Cependant, les sanctions européennes sont généralement jugées peu efficaces, comme le montre le cas de la Hongrie de Victor Orban et dont la Pologne est en train de suivre l’exemple à la trace. Il est donc peu probable que ces sanctions fassent plier à elles seules le gouvernement polonais actuel, déterminé à transformer la Pologne selon ses vues coûte que coûte, sans un concours conséquent de la société civile polonaise. Et les protestations de cette société civile ne se sont pas fait attendre, même si le parti Droit et Justice est arrivé au pouvoir grâce à la volonté de la majorité des votants.

La solution viendra-t-elle de la rue ?

Site du KODLes actions de protestation ont été d’abord initiées au sein même des médias publics polonais, les premiers concernés. Ainsi, le 7 janvier dernier, le jour de l’entrée en vigueur de la « petite » loi sur les médias, les directeurs de toutes les antennes de la télévision publique polonaise ont démissionné en guise de protestation alors que Jedynka, la première – et principale - chaîne de la radio publique polonaise a fait retentir toutes les heures sur son antenne les notes de l’hymne polonais en alternance avec l’Ode à la joie. Quant au directeur de la première chaîne de la radio publique polonaise Kamil Dabrowa, celui-ci, avant de quitter ses fonctions, a admis publiquement que la prise de contrôle ouverte des médias publics polonais par un parti au pouvoir résulte de négligences persistantes depuis la chute du régime communiste puisque, durant 26 ans, la société polonaise a toléré, sans broncher, que les médias publics fassent constamment l’objet d’une instrumentalisation politique par le partis de gouvernement successifs.
 
Mais les agissements du gouvernement actuel ont aussi fait réagir de nombreux Polonais, toutes générations confondues, qui se disent choqués et abasourdis, osant à peine croire leurs propres yeux devant les réformes de l’État réalisées par le nouveau gouvernement en un temps record.
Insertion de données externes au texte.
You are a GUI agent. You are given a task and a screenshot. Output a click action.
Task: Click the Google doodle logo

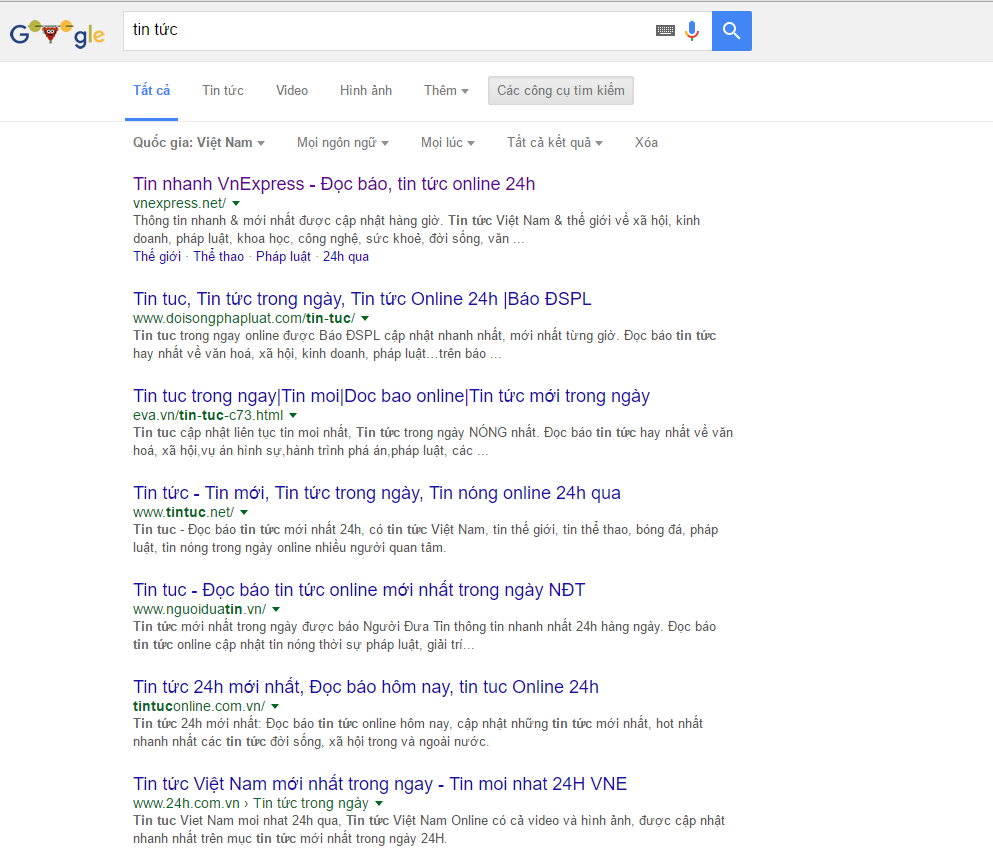pos(57,33)
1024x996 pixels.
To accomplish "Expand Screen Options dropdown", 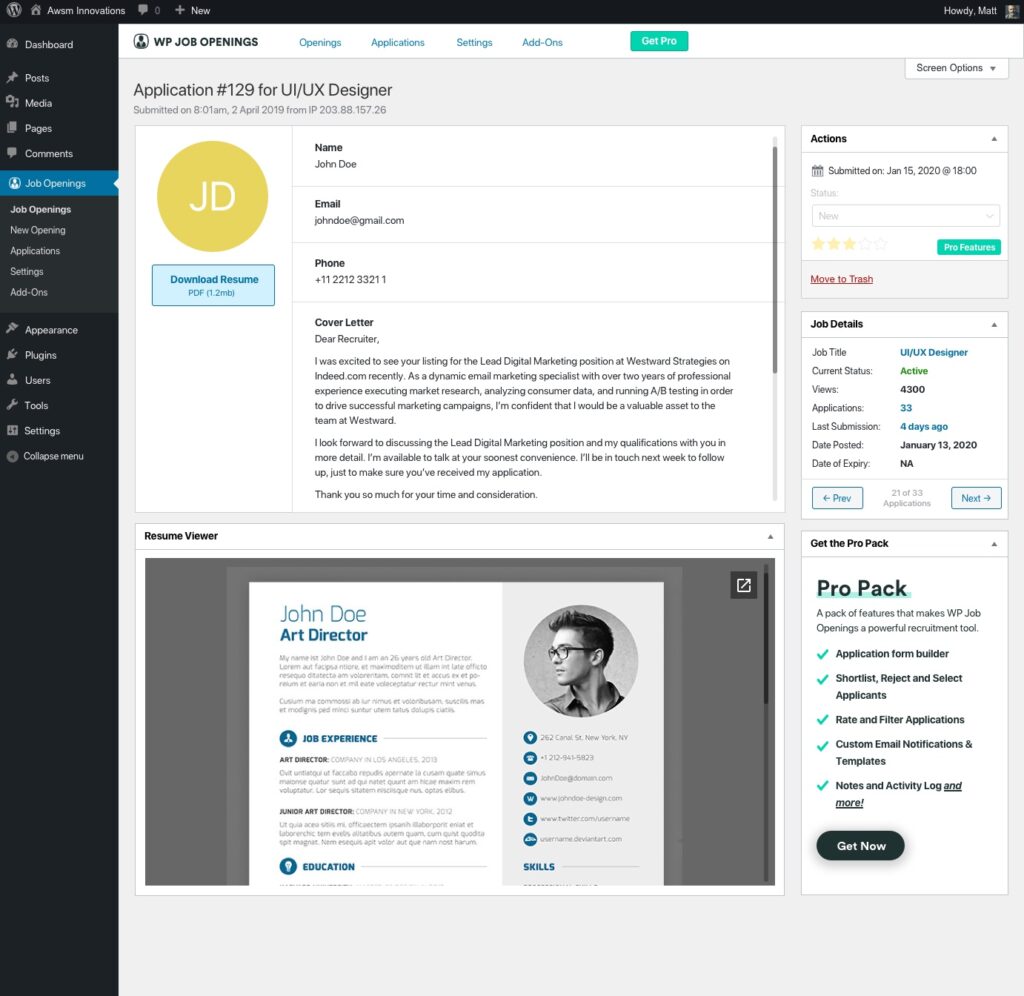I will tap(956, 68).
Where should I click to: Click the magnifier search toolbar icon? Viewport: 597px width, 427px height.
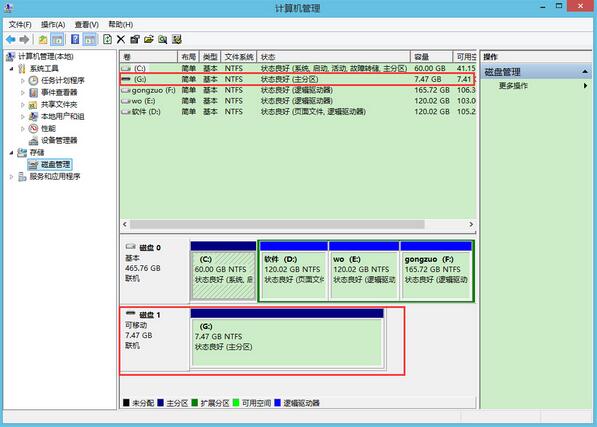point(163,39)
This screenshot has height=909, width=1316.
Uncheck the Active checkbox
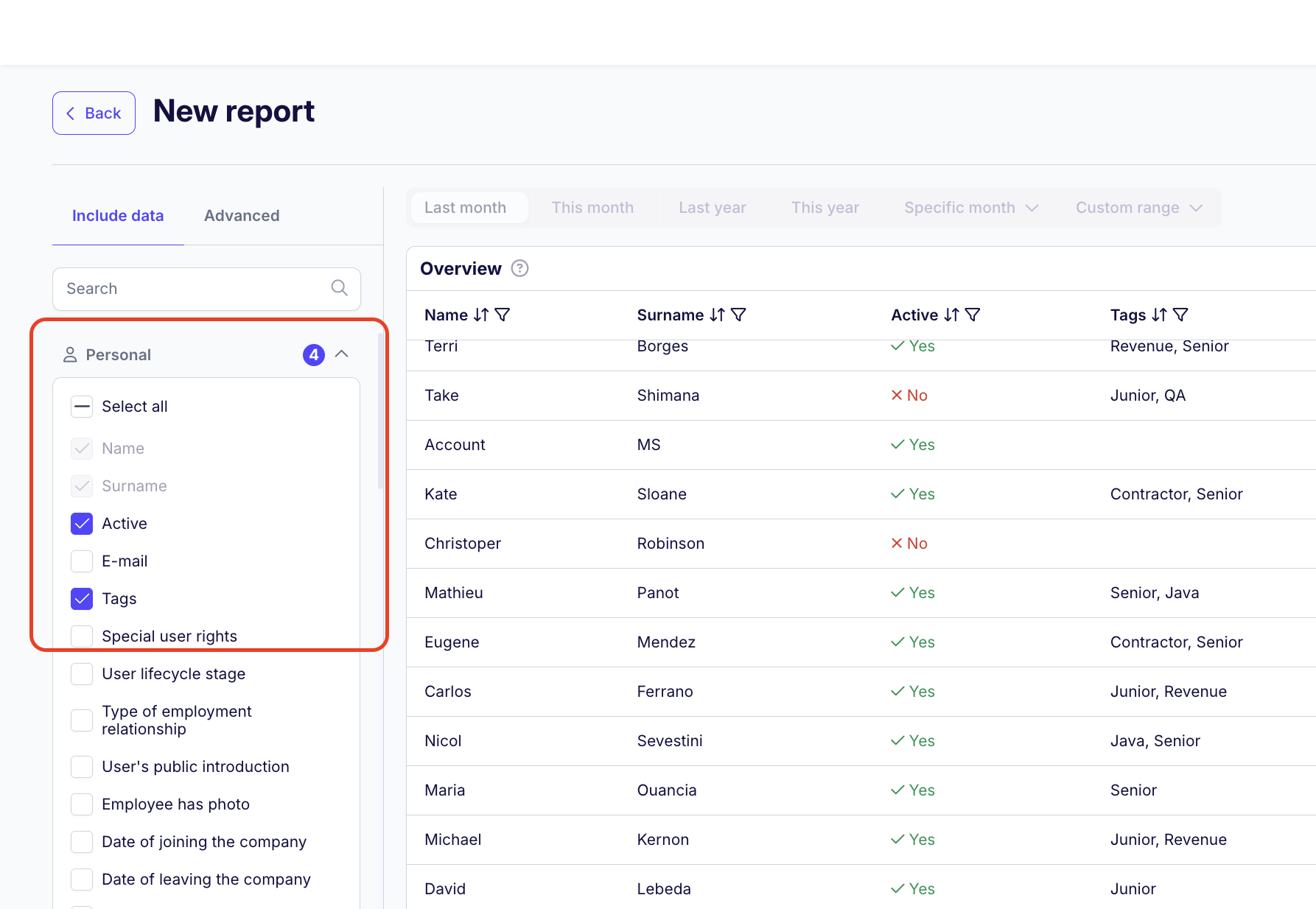point(82,524)
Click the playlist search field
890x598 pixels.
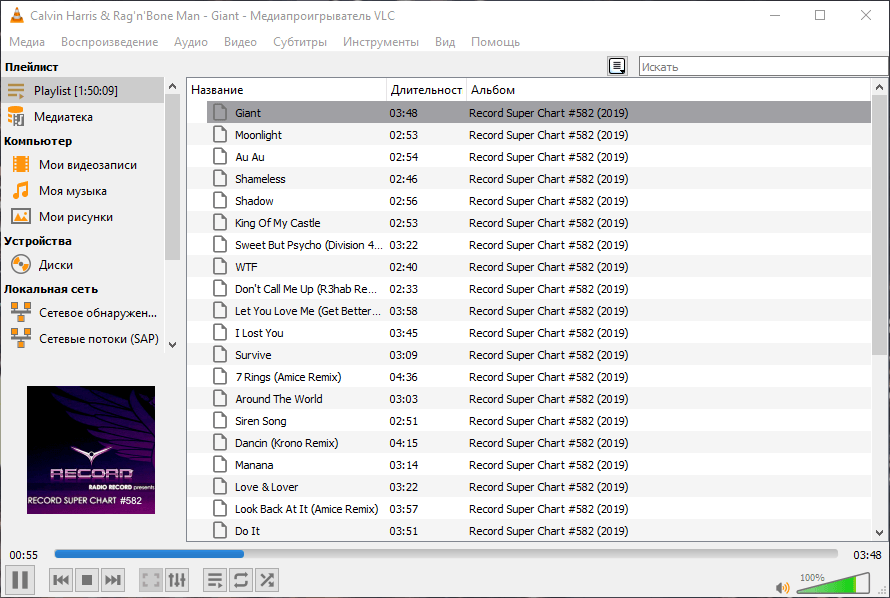tap(762, 66)
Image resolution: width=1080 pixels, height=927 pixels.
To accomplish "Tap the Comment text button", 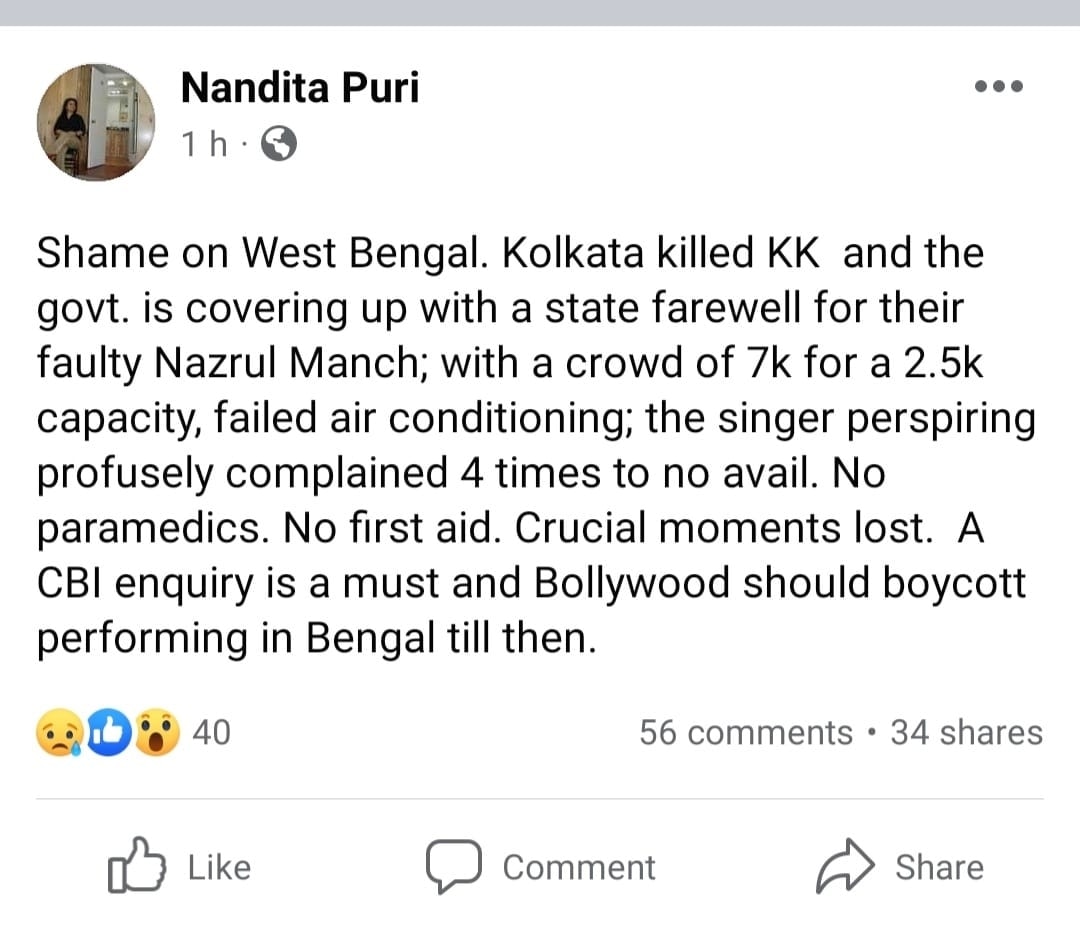I will tap(579, 867).
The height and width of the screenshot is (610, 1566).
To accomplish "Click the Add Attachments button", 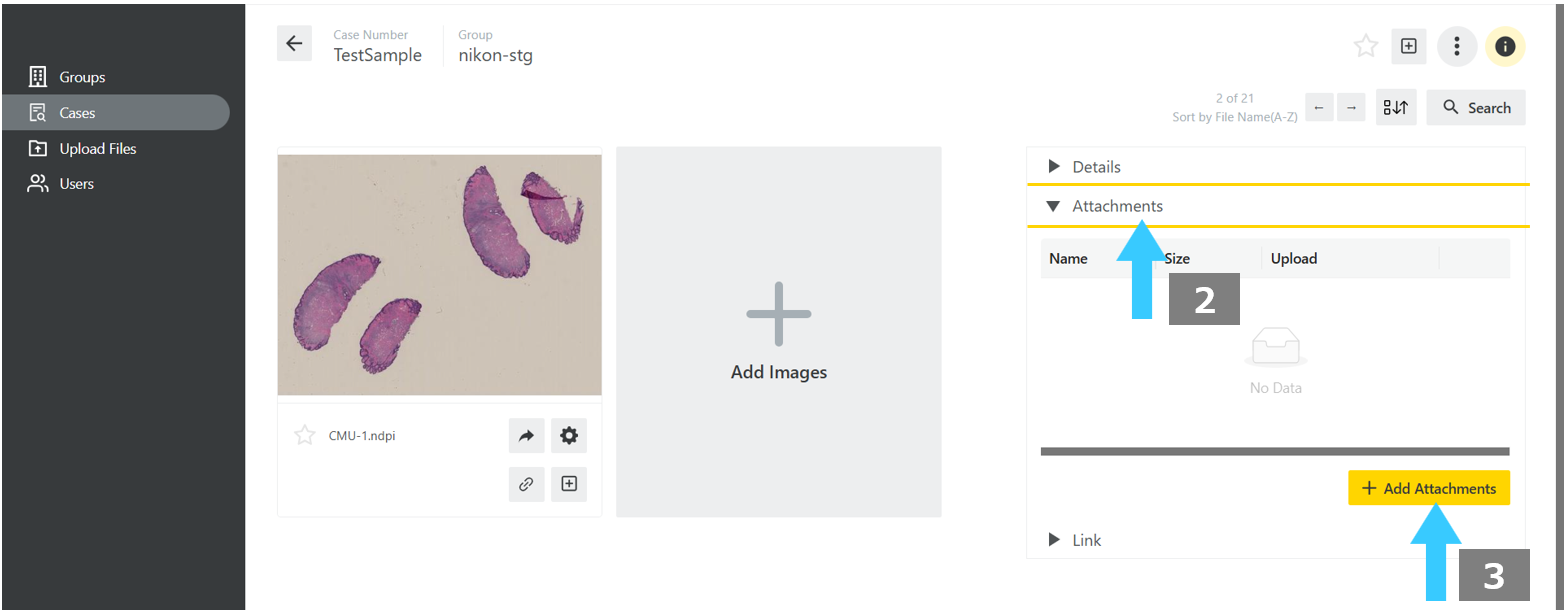I will tap(1428, 488).
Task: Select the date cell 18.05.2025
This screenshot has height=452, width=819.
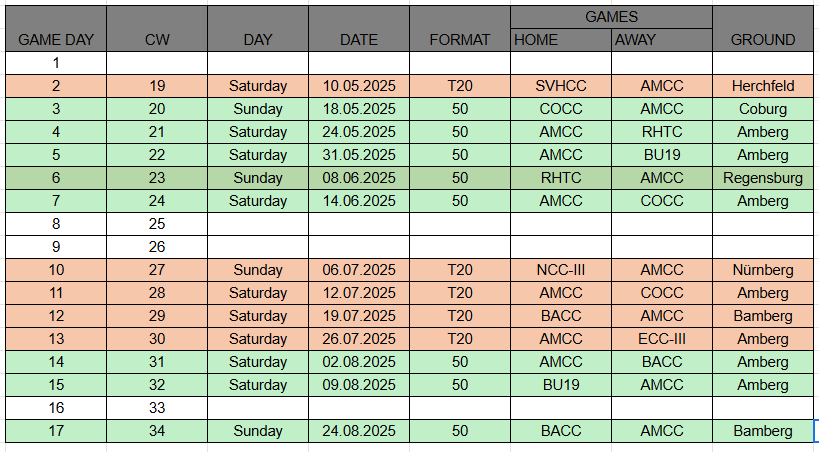Action: pyautogui.click(x=359, y=109)
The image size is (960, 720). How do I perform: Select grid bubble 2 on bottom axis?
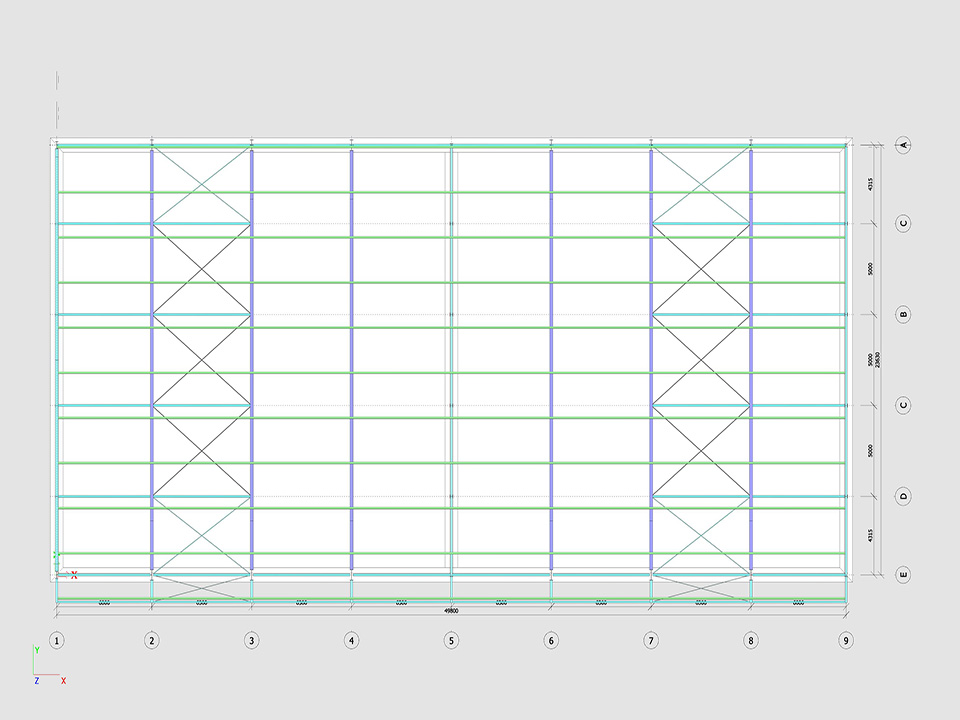point(151,640)
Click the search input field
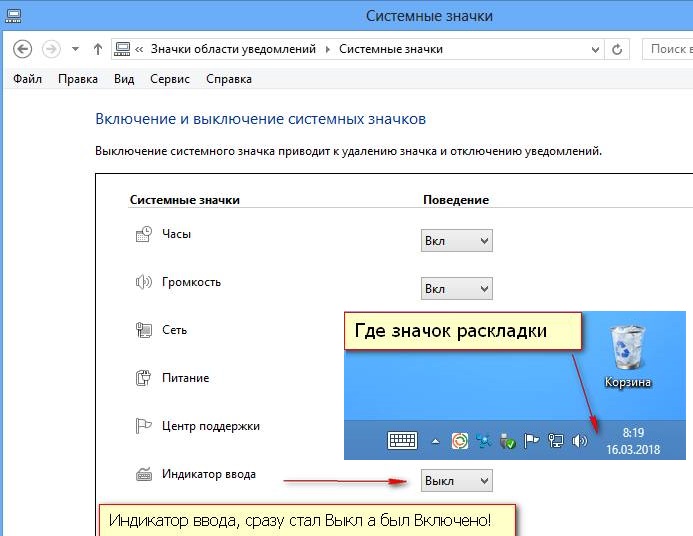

Un certain sentiment de culpabilité est même perceptible au sein de la classe moyenne urbaine, qui compte le plus d’opposants du PiS, surtout parmi ceux qui, déçus par le gouvernement des libéraux précédemment au pouvoir, et qui avait laissé de pans entiers de la population polonaise au bord du chemin de la croissance économique, ne sont pas allés voter aux dernières élections législatives(4). Ce sont eux qui, en premier lieu, participent aux marches publiques organisées à travers tout le pays depuis le 9 janvier dernier pour protester contre l’ingérence du gouvernement dans le fonctionnement de la justice et l’étatisation programmée des médias publics. Ces manifestations, organisées par le KOD, Comité de défense de la démocratie, un mouvement civique(5) constitué à l’occasion et qui se réclame du KOR, Comité de défense des ouvriers, à l’origine de l’opposition démocratique en Pologne sous le régime communiste, ont eu lieu dans différentes villes du pays avec des slogans ridiculisant le parti du gouvernement tels que « Seigneur, rendez-nous les médias libres ».
 
 Les marches de protestations dénonçent la « poutinisation » de la Pologne  
Les marches de protestations dénonçant la « poutinisation » de la Pologne tout en appelant au boycott des médias publics(6) et organisées, cette fois-ci, contre la surveillance renforcée des citoyens sur Internet, prévue dans la modification de la loi sur la police, ont rassemblé quelques milliers de personnes dans une quarantaine de villes du pays mais aussi à l’étranger : à Paris, Londres, Berlin ou encore Melbourne, le samedi 23 janvier. À Varsovie, on a comptabilisé environ 10 000 manifestants, parmi lesquels des Hongrois venus mettre en garde les Polonais contre les effets néfastes de « l’orbanisation » de la vie publique. Ces manifestations, qui permettent de mesurer l’attachement des Polonais aux principes du fonctionnement de l’État de droit ont fait réagir, entre autres, le réalisateur Andrzej Wajda. Celui qui a accompagné par ses films la lutte des Polonais pour la démocratie et la liberté de parole dans les années 80, a constaté qu’aujourd’hui, c’est le bon sens qui fait sortir les gens dans la rue.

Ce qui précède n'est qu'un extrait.